*Given passage:*
○ ○ ○

Skip to content

RAG Service

The RAG service is a Python web server running on Flask, which acts as the gateway to modern AI, NLP, and ML technologies. It handles the creation of embeddings, querying large language models (LLMs) for the RAGbot, and similar operations.

High Resources

Depending on the use case and the available machine, the RAG service may be resource-intensive, particularly in terms of RAM and GPU usage.


User Setup

For this, it is assumed that the repository has already been cloned in a prior step. Afterwards, simply start the service via Docker Compose:

docker-compose up --build uce-rag-service

The RAG service should now be up and running on the port mapped in the Dockerfile. See further down for information about model usage and customizable settings of the service.


Developer Setup

After cloning the repository, navigate to the rag folder. There, create a new Python environment using a tool of your choice:

python -m venv env

The name env is already included in .gitignore, so it's recommended to use that name if possible.

Activate the environment:

source env/bin/activate
Activate on Windows

On Windows, activate the environment with the following command:

.\env\Scripts\activate

Then, install the dependencies and start the service:

pip install -r requirements.txt
python src/webserver.py

Settings

The RAGBot can be configured with different LLMs for inference and user interaction. It is recommended to use either an OpenAI model (in which case an OpenAI API key must be set) or a locally hosted Ollama server.

○ ○ ○

*Questions:*
1 - Summarize the RAG service documentation in two sentences.
2 - Write the next part of the RAG service documentation, continuing from its final sentence.

○ ○ ○

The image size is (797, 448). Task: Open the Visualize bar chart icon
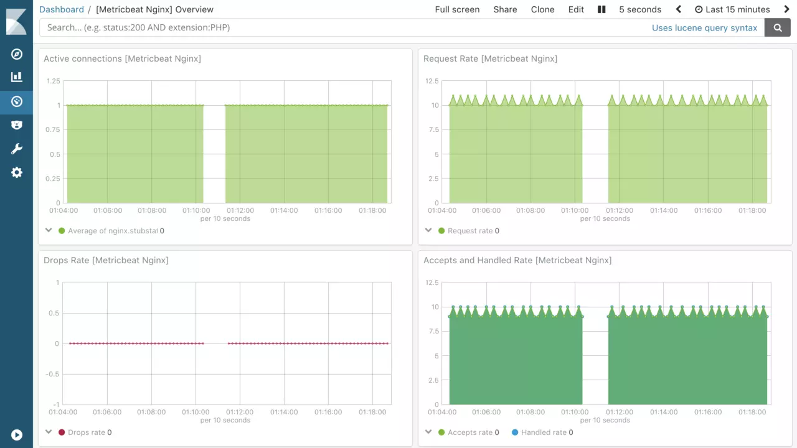point(17,77)
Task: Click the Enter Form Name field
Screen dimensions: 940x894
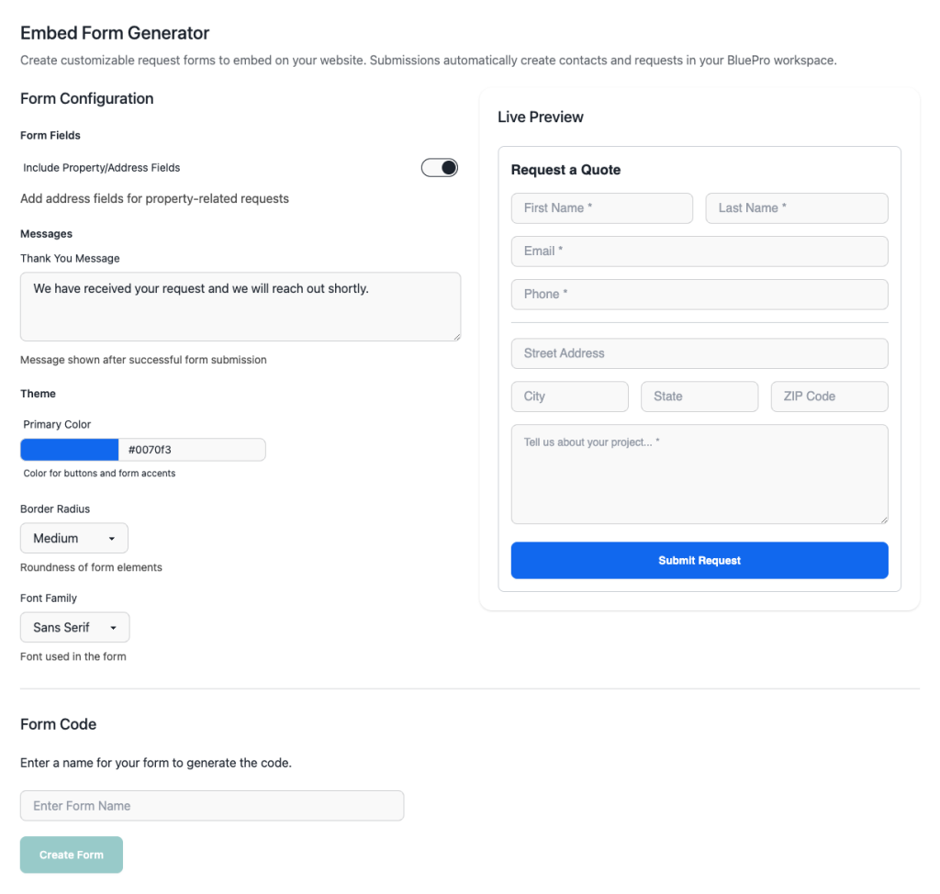Action: click(212, 806)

○ ○ ○

*Expected results:*
1 - The RAG service is a Python web server on Flask that handles AI, NLP, and ML operations such as creating embeddings and querying LLMs for the RAGbot, and it may use a lot of RAM and GPU. Users start it with Docker Compose, while developers create and activate a Python environment in the rag folder, install the dependencies, and run src/webserver.py; the RAGBot can be configured with an OpenAI model, which needs an API key, or a locally hosted Ollama server.

2 -
In both cases, the configuration must be defined in the UCE Configuration. The relevant excerpt is shown below:

Example RAGBot settings within uceConfig.json
uceConfig.json
{
  "settings": {
    "rag": {
      "models": [
        {
          "model": "ollama/gemma3:latest",
          "url": "http://ollama.llm.texttechnologylab.org/",
          "apiKey": "",
          "displayName": "Gemma3 (4.3B - Google)"
        },
        {
          "model": "ollama/deepseek-r1:latest",
          "url": "http://ollama.llm.texttechnologylab.org/",
          "apiKey": "",
          "displayName": "DeepSeek-R1 (7.6B - DeepSeek)"
        },
        {
          "model": "openai/o4-mini-2025-04-16",
          "url": "",
          "apiKey": "YOUR_API_KEY",
          "displayName": "OpenAI's O4 Mini"
        }
      ]
    }
  }
}

For OpenAI models, you can specify any model name listed in the OpenAI model catalog. UCE provides the option for users to select which model they want to use from the list of models defined in the UCE configuration.